O Escorchamento de Mársias (Ticiano), visto por George Steiner

O Escorchamento de Mársias, Ticiano, 1570-1575


«Não conheço quadro mais inexaurível — pelo que entendo dizer mais resistente a toda a tentativa de análise acabada, ainda que iconológica ou formal, histórica ou alegórica — do que O Escorchamento de Mársias, obra-prima da extrema fase final do Ticiano. Todos os nossos temas parecem figurar na turbulência de abismo dessa concepção «enorme». Mas nenhuma investigação, nenhuma interpretação decifra o seu núcleo secreto ou a soma das suas linhas de força.

Discernimos o Rei Midas, condenado por Apolo a exibir orelhas de burro por ter sido vencido por Pã num agôn, num torneio musical. (Mas será, ao mesmo tempo, este Midas um auto-retrato do pintor?)  Quem é este tocador de lira da braccio, à esquerda tão aparentemente inconsciente do horror que se desenrola perante os seus olhos? Para alguns, trata-se de um duplo de Apolo, um Apolo que não se envolve na acção sádica. Mas, segundo outros, seria Orfeu, fiel seguidor do deus vencedor. E qual a proposição principal da composição? Vitória neoplatónica da arte inspirada pela razão, pela lógica do transcendente representada pelos instrumentos de cordas sobre a arte «bruta», impensada, pré-humana, que os instrumentos de sopro simbolizam e nos fazem ouvir? A esta leitura, em meu entender, opõe-se contudo, não só a monstruosidade da vingança de Apolo sobre o corpo do sátiro, mas também o facto, muito pouco notado, de os traços martirizados de Mársias não deixarem de lembrar os do próprio Ticiano.

O antagonismo entre instrumentos de sopro e instrumentos de corda subsiste até aos nossos dias, nomeadamente na Anatólia. Os tocadores de flauta, montanheses, recusam o casamento, e até mesmo os contactos sociais com os tocadores de alaúde ou de cítara que residem no vale. A antropologia e a etnomusicologia fornecem testemunhos de rixas sangrentas entre estes dois clãs hereditários.

A descodificação oficiosa do mito evoca a insolência de Mársias, a provocação que lança ao deus e a vitória tanto espiritual como técnica deste último, cujo manejar da lira faz entrar num mesmo movimento harmonioso não só a alma e a razão, mas a natureza inteira. Tratar-se-ia de um duelo entre duas formas de expressão musical.

Mas já no Renascimento, certos mitógrafos pensam adivinhar um sentido mais profundo e mais próximo do horror e da violência do desenlace.

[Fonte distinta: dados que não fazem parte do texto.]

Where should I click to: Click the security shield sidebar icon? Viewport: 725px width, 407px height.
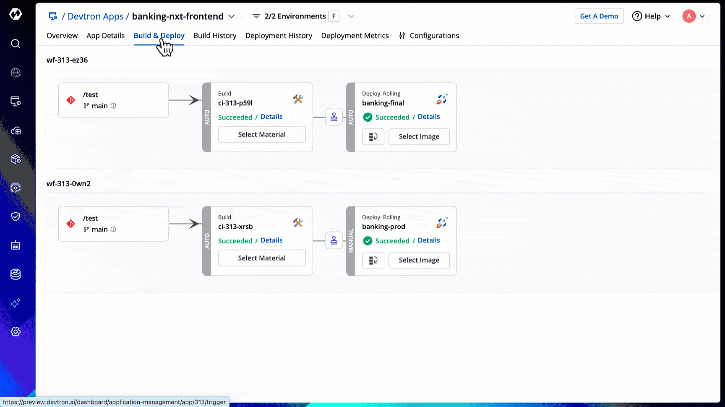(x=16, y=217)
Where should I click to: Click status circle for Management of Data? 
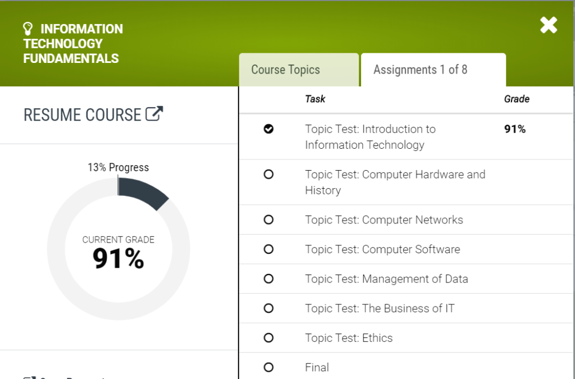tap(268, 279)
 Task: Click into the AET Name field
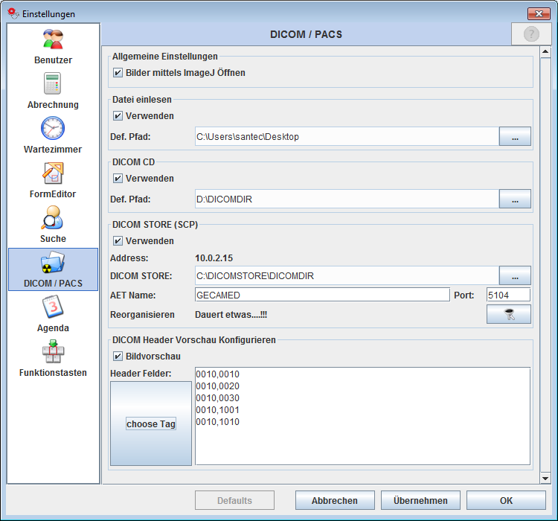(x=321, y=295)
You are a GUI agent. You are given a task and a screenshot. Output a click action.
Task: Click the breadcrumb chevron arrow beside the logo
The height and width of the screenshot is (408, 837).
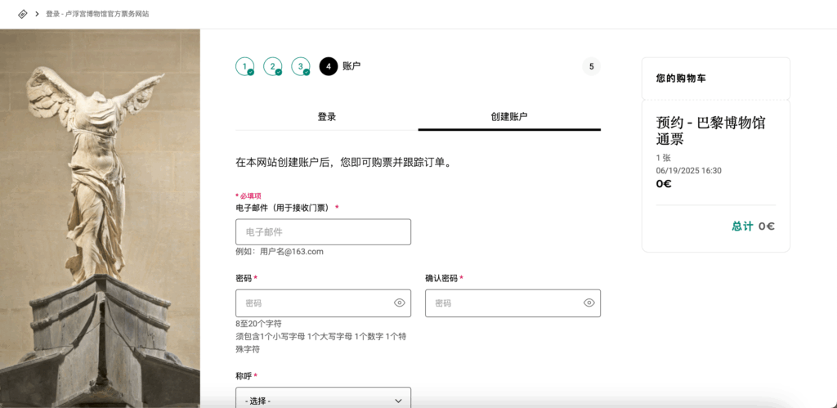38,14
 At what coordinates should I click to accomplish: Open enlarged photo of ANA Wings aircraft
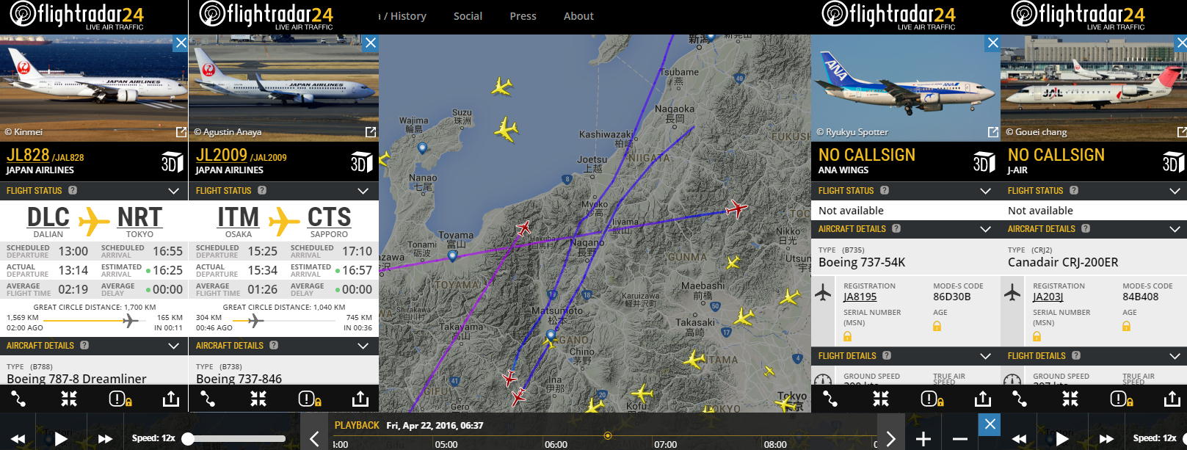992,132
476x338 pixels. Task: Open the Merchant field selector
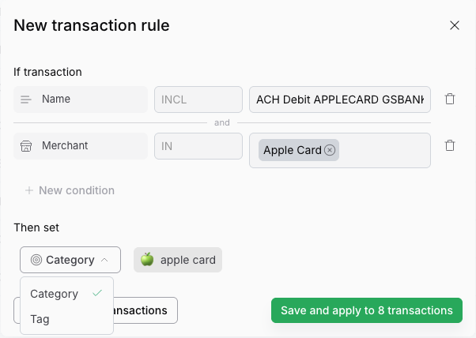[x=81, y=146]
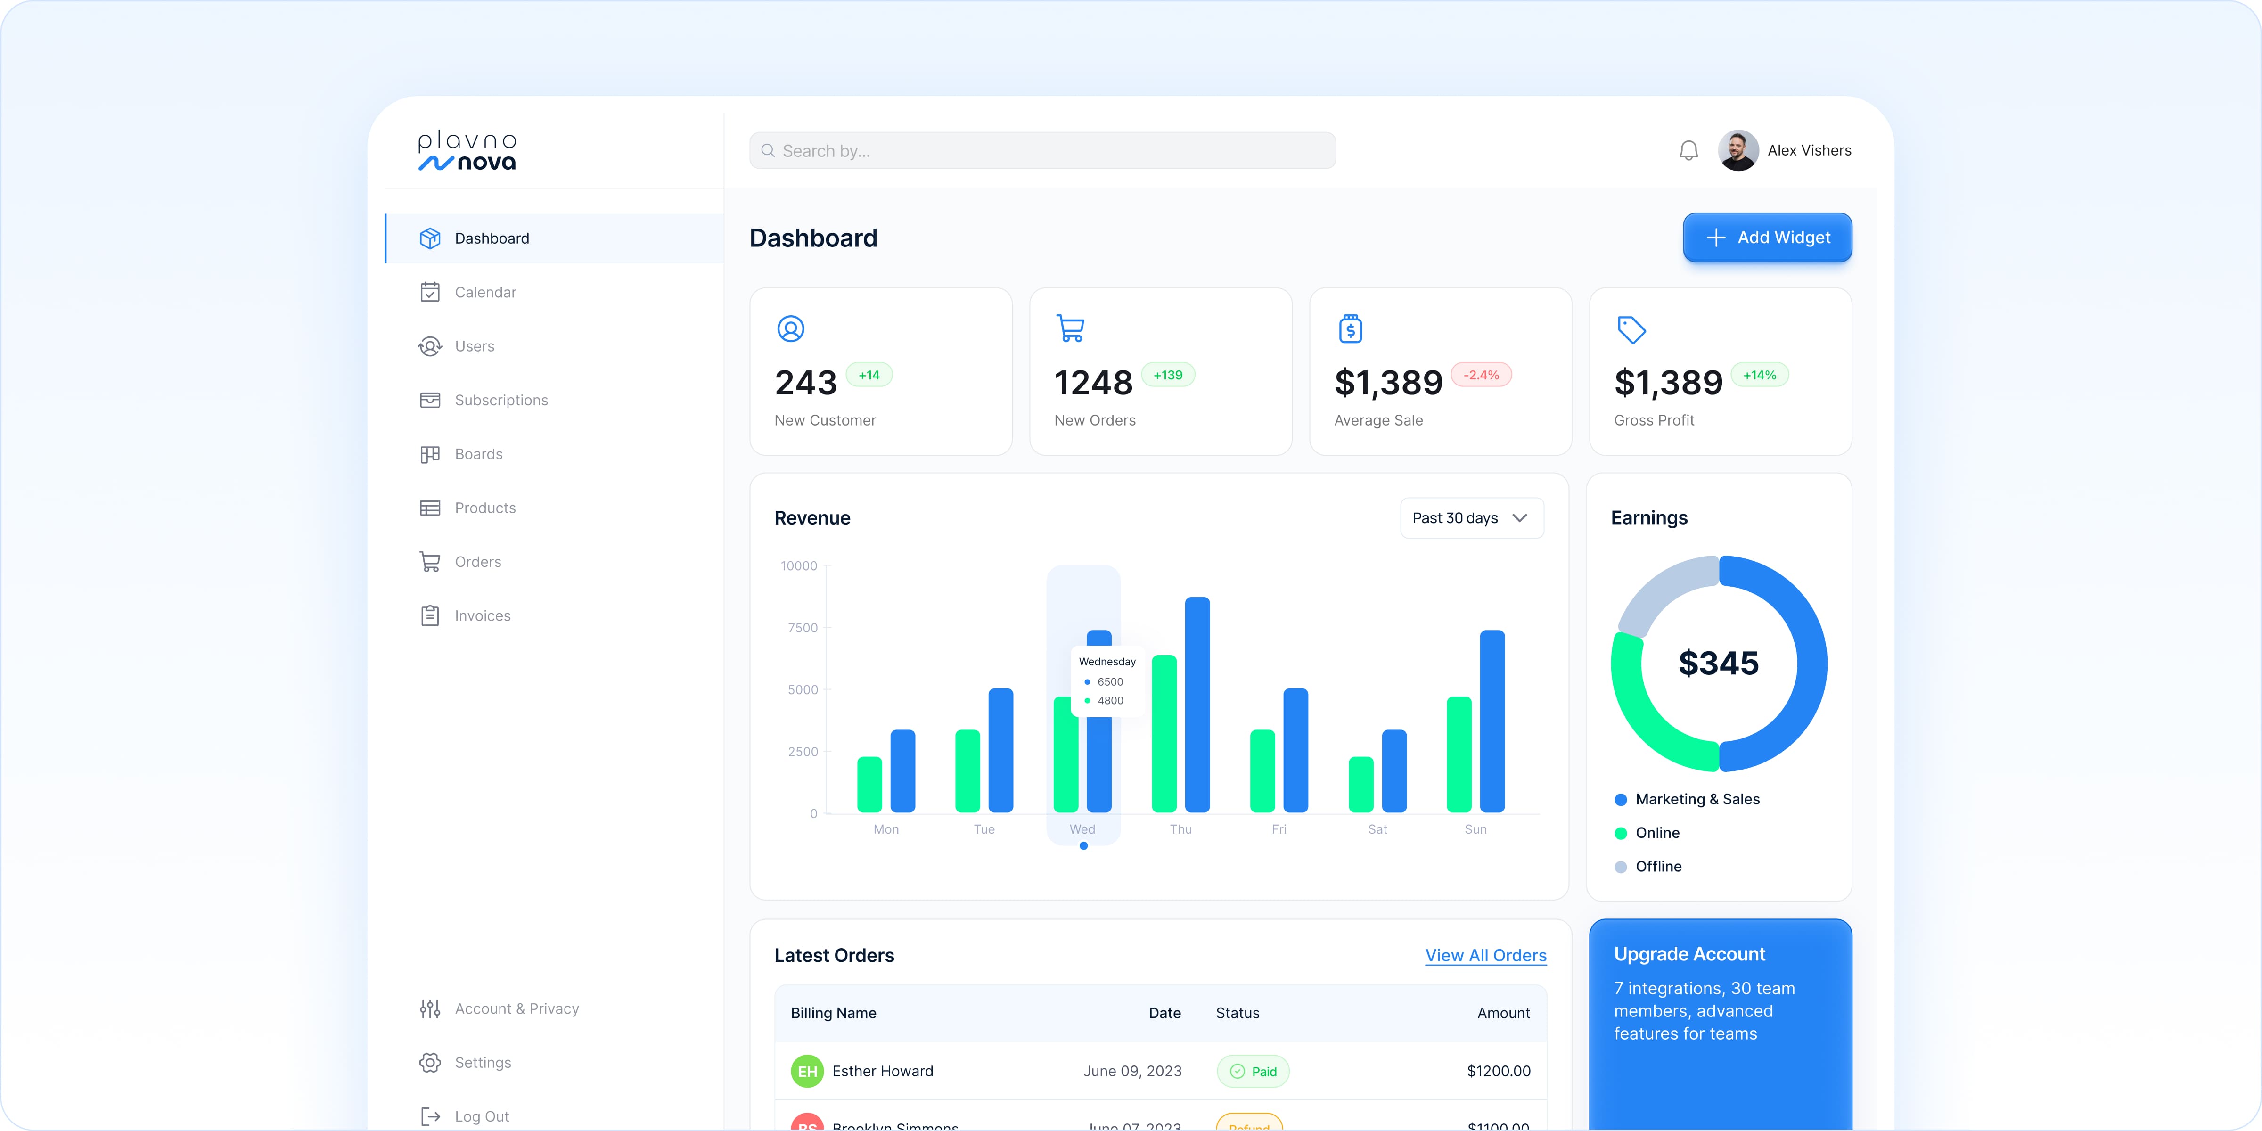The height and width of the screenshot is (1131, 2262).
Task: Open Account & Privacy settings
Action: [x=516, y=1008]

A arte, a estética apolínea declaram, como as do Orfeu, a união da música e da palavra do sono e do logos. Ao que se oporia esta derisão mimética da voz humana, essa recusa de um acompanhamento textual e essa exaltação imitativa do canto dos pássaros levadas a cabo pelos instrumentos de sopro. A luta entre Apolo e Mársias seria a de uma tempestade «falante», de uma música à medida —  no sentido ao mesmo tempo matemático e cívico do termo —  do homem contra a tonalidade nua, contra a recusa através do som do fardo de sentido gramatical. A flauta de Pã (cuja prática desfigura e, por conseguinte, enfurece a deusa Atena), a flauta de Mársias, não é a dos idílios pastoris ou do reportório de salão. É grito puro e branco, ameaça de escorchamento o ouvido (como Mársias será escorchado), clama o silvo do vento e da víbora — em suma, contesta a nossa humanidade configurada pela linguagem invocando o nome estridente e transtornado pelo êxtase de tudo o que é mais antigo do que o homem, de tudo o que é canto sem palavras, grito de amor e guerra, verbo antes de verbo de um caniço oco, precisamente o dos instrumentos de sopro, que não é ainda um caniço pensante. É esta brutal inocência do orgânico, dos traços animais no homem — o fauno, o sátiro, deles são emblemáticos — que Apolo procura extirpar. É a modulação da música que a orienta para o dizer que enuncia o seu triunfo sádico.»